From Kiesha Bell, Senior Recruiter
- How would you describe your organization’s core values?Whether it’s a group practice, a DSO, or a local solo practice office, your hiring/practice manager should be able to identify the kind of culture your walking into. Talking about the core values is a great way to lead into the culture and environment that you’ll be expected to be a part of. Listen closely to their answers and ask follow up questions to decide if they match well with your own beliefs.
- What do you feel are the things Hygienist can do to be successful at your group?If there’s a key to success– why not ask for it? Whether it’s keeping a positive attitude, maintaining compliance standards, or maintaining a patient first mentality, the tools to success they share will most likely be a good indicator of the main focus of the practice culture.
- Considering the changing consumer market, what kinds of initiatives do you take when it comes to patient retention?
This is a great question, as having excellent patient retention is at the top of every practice’s wish list. Some practices keep their patients engaged with monthly newsletters, while others take it a step further and work it into their ongoing marketing plan. Showing you care about the success of the practice in the long term could also help you stand out from the crowd.
From Charley Clough, Regional Recruiter
- What tools or training is provided to a new hygienist that joins your team?
It’s a basic question, and it’s easy to make assumptions that you will have paid training and maybe even a mentor or two – but what if they don’t offer either one? You don’t want to find out that you have limited resources on your first day. Whether its hands on training with their technology, clinical protocols, electronic records management, or something as simple as setting up an e-mail address, you want to be aware of what resources you will have available.
- Where do you think your hygiene team can make the most impact for the patient experience?
This will prompt them to reiterate exactly the role that they believe the Dental Hygienist plays in the long term goals and strategy of their practice environment. Do they rely on you to provide education to each patient? Are you seen as the frontline of patient relationships? Are you an ambassador of oral health in the local community? Think about their answer, and again, ask yourself if that is how you also see yourself.
From Andrea Kowalczyk, Dental Hygiene Recruiter
- What types of duties will be expected of me, apart from clinical? (Calling patients, filling my schedule, etc…)
You need to be clear upfront about how much you will be responsible for outside of the clinical duties. Practices vary on how they confirm appointments, and who is responsible for building the schedule. If you like the extra interaction this could be great – but how much will these extra responsibilities effect things like compensation, or the time you do have with patients?

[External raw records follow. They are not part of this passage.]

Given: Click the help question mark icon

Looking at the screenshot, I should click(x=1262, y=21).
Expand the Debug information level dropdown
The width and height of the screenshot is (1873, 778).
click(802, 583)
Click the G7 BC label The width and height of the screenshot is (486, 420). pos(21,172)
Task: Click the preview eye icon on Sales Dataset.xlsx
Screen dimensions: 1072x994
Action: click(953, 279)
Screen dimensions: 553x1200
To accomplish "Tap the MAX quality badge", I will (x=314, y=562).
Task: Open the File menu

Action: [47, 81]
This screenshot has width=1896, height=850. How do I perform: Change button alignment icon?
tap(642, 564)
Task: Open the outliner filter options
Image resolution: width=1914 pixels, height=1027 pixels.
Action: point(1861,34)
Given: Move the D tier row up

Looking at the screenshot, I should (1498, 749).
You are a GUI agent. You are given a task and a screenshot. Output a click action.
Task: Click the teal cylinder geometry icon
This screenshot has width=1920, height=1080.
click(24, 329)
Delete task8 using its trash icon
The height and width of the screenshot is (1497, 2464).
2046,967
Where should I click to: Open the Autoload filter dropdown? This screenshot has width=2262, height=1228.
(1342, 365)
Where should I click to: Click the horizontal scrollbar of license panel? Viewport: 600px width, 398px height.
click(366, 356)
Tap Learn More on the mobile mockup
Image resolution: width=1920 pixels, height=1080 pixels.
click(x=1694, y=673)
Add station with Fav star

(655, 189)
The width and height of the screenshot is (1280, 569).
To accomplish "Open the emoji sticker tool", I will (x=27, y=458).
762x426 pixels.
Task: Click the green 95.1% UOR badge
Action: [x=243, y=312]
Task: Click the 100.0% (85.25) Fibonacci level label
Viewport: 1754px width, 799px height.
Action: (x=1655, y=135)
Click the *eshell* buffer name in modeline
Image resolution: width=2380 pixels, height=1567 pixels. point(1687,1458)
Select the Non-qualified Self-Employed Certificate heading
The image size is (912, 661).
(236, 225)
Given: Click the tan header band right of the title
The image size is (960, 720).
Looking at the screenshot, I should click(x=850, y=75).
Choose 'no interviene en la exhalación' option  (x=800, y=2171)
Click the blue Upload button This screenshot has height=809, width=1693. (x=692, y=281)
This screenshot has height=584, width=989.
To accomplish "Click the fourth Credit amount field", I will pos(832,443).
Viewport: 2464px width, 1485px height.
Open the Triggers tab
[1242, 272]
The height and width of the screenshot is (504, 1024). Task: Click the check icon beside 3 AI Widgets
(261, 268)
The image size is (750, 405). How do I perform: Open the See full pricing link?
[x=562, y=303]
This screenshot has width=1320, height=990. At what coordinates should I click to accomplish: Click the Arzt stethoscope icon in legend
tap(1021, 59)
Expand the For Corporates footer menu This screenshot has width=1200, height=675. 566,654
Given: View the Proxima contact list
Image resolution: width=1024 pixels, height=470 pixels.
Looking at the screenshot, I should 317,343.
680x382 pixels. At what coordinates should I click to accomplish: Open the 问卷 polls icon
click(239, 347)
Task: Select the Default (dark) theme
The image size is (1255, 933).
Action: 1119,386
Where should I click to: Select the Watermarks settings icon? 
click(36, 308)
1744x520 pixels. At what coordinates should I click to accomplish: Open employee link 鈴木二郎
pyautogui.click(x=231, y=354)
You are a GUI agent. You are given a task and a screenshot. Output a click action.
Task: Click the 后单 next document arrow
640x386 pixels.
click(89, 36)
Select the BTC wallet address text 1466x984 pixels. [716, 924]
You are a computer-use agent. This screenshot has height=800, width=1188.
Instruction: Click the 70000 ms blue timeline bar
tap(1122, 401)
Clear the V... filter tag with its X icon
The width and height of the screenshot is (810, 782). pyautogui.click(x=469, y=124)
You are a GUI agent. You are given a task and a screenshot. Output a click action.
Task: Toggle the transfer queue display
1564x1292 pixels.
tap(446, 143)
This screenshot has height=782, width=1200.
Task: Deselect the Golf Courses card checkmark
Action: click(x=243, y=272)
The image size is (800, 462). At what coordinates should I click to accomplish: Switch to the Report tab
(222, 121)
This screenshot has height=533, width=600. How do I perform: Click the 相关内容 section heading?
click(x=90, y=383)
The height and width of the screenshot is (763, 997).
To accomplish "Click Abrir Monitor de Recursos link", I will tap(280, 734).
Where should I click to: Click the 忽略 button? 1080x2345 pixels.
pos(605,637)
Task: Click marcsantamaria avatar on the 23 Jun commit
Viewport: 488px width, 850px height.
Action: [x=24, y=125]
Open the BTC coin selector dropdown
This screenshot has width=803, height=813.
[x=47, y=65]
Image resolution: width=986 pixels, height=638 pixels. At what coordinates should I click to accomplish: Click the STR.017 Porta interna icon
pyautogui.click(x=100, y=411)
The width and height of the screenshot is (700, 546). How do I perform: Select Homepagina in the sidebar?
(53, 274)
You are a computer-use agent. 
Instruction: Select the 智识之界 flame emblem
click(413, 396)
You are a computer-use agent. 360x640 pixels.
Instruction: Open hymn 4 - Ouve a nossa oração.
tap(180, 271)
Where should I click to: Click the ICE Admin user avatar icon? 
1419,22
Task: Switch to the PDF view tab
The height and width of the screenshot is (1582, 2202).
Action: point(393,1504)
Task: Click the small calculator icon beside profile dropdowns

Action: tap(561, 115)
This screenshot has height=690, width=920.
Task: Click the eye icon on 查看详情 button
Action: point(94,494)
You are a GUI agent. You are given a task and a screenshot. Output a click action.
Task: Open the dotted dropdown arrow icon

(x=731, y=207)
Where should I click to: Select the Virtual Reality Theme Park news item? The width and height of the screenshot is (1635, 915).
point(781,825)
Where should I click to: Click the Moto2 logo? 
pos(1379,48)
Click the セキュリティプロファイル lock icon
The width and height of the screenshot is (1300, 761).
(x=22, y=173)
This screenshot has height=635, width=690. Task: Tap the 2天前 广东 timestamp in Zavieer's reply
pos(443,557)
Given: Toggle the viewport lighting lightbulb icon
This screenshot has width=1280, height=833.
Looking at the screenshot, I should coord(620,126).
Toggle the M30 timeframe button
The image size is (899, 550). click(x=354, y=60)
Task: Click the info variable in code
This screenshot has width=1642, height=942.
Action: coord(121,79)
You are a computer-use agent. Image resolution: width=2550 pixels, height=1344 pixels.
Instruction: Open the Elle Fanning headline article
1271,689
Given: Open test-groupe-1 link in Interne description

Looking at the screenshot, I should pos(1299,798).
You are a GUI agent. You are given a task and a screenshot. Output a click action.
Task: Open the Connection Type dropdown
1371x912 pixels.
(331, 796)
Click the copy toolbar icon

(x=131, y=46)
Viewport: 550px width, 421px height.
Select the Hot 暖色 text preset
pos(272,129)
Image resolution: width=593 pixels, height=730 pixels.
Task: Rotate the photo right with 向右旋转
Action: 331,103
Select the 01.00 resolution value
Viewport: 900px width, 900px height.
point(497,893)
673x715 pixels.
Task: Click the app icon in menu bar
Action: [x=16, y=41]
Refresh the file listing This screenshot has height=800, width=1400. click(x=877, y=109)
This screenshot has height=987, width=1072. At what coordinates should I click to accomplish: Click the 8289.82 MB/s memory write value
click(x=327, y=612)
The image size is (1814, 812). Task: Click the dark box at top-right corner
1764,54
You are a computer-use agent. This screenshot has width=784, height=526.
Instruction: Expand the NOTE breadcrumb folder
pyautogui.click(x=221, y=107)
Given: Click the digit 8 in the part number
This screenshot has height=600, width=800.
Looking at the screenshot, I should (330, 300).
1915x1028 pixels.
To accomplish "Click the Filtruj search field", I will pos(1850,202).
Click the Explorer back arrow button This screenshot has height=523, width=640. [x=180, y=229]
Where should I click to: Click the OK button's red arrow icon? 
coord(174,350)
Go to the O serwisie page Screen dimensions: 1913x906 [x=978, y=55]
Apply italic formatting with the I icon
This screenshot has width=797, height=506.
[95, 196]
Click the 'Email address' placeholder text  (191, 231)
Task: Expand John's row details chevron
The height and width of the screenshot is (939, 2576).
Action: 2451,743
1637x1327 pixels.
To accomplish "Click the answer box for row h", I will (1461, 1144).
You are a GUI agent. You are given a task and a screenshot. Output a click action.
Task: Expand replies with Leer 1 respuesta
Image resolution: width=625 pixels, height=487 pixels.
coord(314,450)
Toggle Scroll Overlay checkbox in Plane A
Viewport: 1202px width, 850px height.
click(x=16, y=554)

- Do the hygienists at your group have production goals to meet? If so, what are they?
Just like any new job, there will be a learning curve. This is especially true for those who just graduated and are in the beginning stages of their career. Make sure the pace at which they expect you to work, is a pace that you feel comfortable taking on.
Job hunting can trigger a variety of emotions. Stress, anxiety, excitement, and optimism can all come together in one big knot. The more you are able to identify what your values are, and the kind of environment you want to be a part of, the easier it will be for you to move strongly and confidently into your next endeavor!